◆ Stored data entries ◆

■ ■ ■

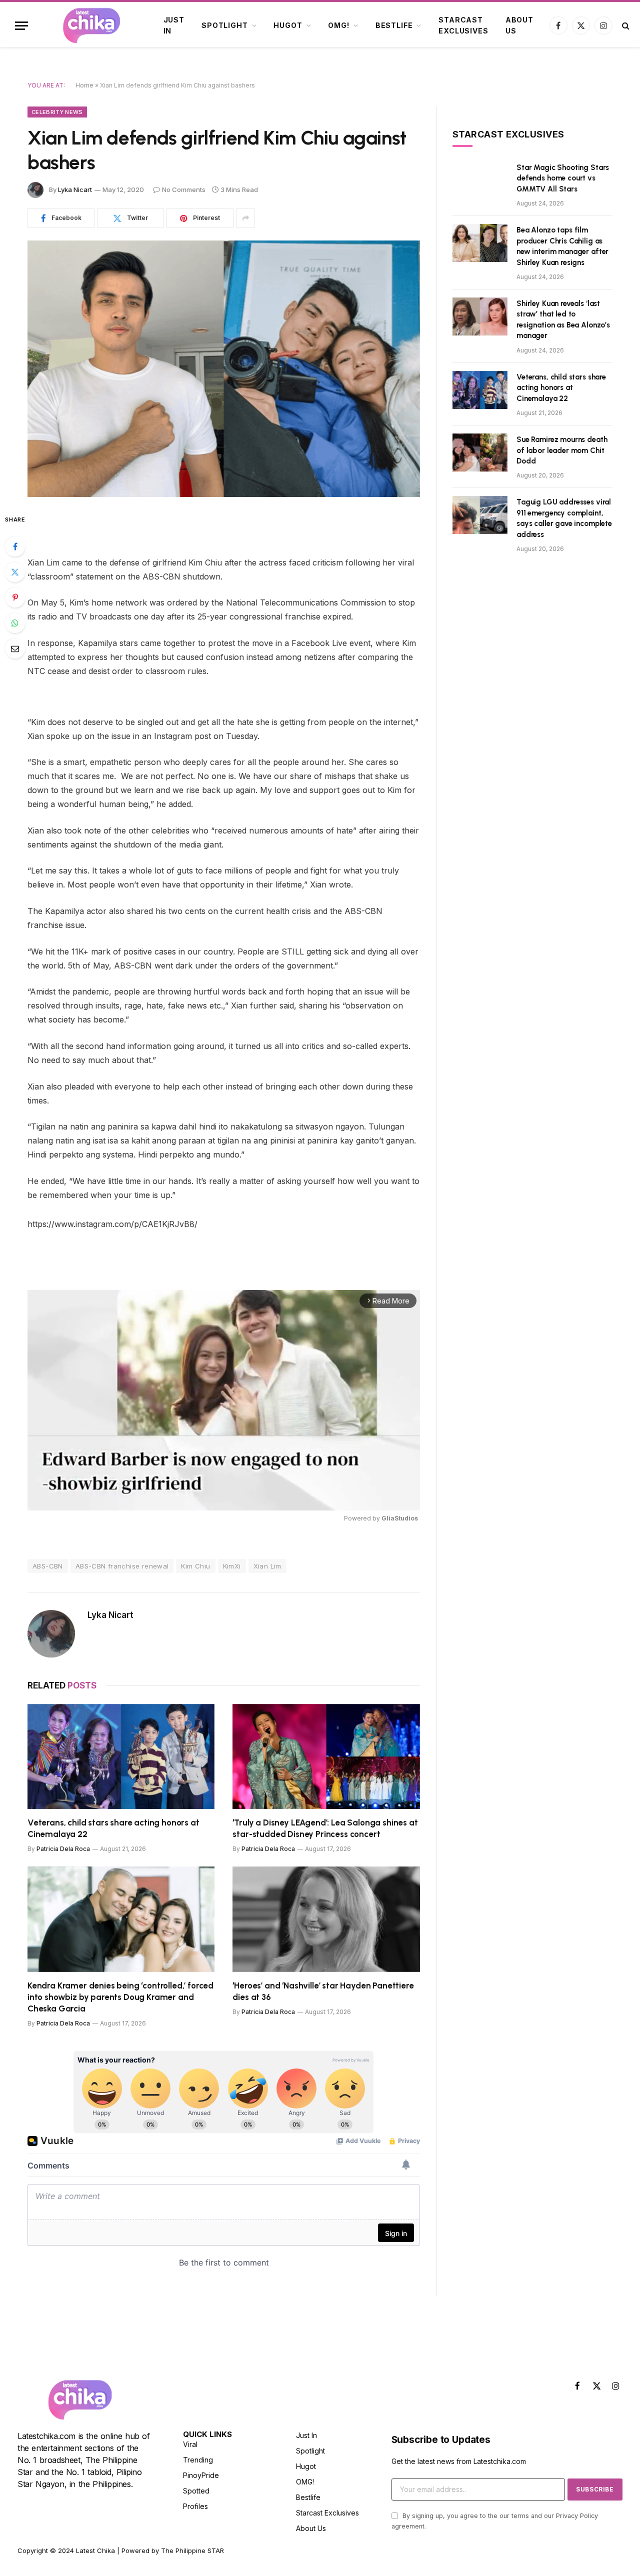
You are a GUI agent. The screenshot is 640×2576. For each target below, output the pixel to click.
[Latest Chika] (92, 25)
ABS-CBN (47, 1566)
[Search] (625, 25)
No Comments (184, 190)
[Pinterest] (15, 598)
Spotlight (225, 25)
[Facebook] (15, 546)
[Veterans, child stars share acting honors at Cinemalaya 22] (121, 1757)
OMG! (338, 25)
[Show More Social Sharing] (245, 218)
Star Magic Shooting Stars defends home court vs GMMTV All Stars (562, 178)
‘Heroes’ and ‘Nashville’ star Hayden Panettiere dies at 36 (323, 1991)
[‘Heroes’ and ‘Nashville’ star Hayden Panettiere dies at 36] (326, 1919)
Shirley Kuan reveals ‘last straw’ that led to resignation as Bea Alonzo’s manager (563, 319)
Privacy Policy (577, 2516)
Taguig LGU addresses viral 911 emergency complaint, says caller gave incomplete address (564, 518)
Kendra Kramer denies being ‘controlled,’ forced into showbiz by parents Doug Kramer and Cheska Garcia (121, 1997)
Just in (174, 25)
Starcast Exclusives (463, 25)
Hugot (288, 25)
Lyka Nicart (75, 190)
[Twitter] (15, 572)
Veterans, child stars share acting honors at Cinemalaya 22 (114, 1828)
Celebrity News (57, 112)
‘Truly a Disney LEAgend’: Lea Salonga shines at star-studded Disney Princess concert (325, 1828)
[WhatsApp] (15, 623)
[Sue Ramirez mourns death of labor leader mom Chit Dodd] (480, 453)
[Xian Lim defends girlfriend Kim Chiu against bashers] (224, 368)
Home (85, 85)
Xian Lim (268, 1566)
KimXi (232, 1566)
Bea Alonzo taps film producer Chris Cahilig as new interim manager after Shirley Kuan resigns (562, 246)
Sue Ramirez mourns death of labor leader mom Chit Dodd (561, 450)
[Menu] (21, 25)
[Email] (15, 648)
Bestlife (394, 25)
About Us (520, 25)
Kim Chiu (195, 1566)
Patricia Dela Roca (63, 1848)
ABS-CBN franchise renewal (122, 1566)
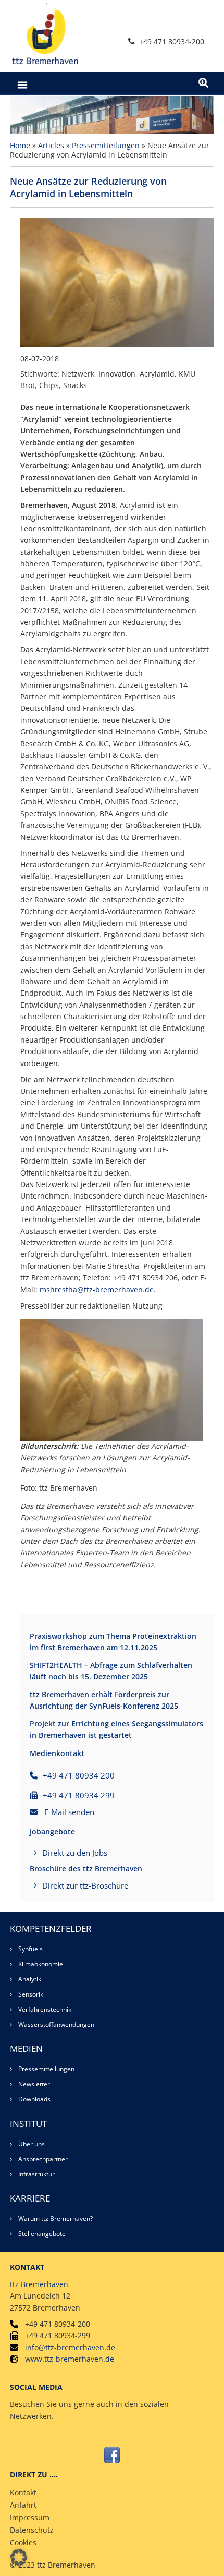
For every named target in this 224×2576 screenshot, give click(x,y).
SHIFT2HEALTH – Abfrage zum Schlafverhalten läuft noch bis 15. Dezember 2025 (111, 1671)
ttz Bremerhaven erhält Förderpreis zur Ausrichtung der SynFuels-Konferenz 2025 (104, 1700)
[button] (19, 2557)
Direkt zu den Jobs (74, 1852)
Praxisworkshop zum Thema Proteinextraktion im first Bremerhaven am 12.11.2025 (113, 1641)
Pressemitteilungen (106, 145)
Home (20, 145)
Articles (51, 145)
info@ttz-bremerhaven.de (70, 2347)
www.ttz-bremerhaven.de (69, 2359)
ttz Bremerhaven (39, 2284)
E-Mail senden (69, 1812)
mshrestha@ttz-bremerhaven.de (97, 1290)
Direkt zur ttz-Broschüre (85, 1885)
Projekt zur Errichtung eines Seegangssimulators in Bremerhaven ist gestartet (116, 1729)
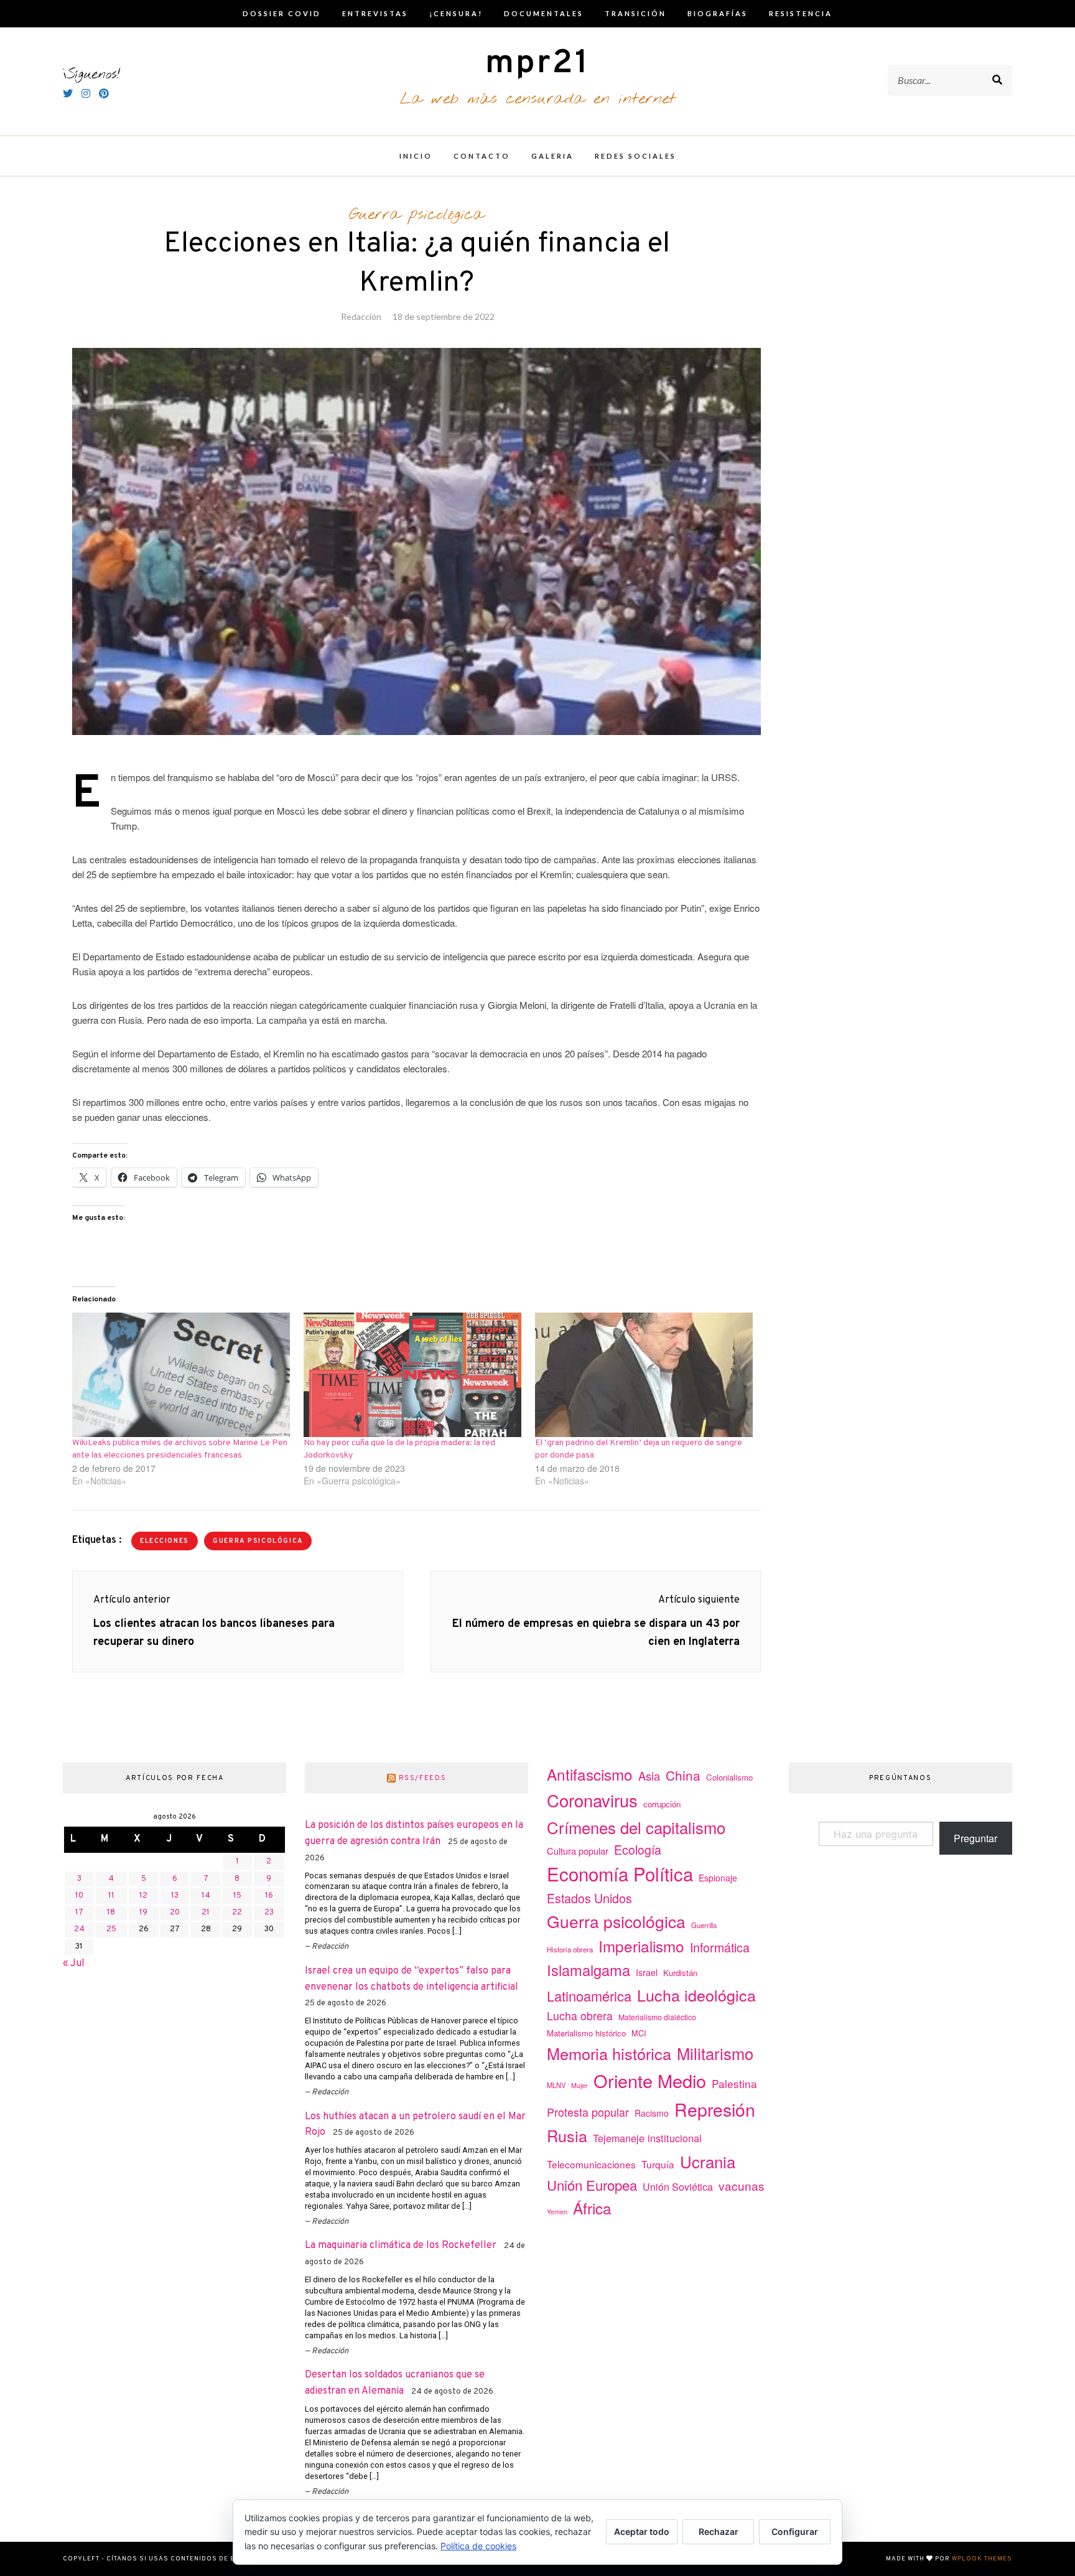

■ ■ ■

◆ TASK BRIEF ◆
Each line of the entries above that has the word "Dodd" is to be copied.

◆ RESPONSE BELOW ◆
[Sue Ramirez mourns death of labor leader mom Chit Dodd] (480, 453)
Sue Ramirez mourns death of labor leader mom Chit Dodd (561, 450)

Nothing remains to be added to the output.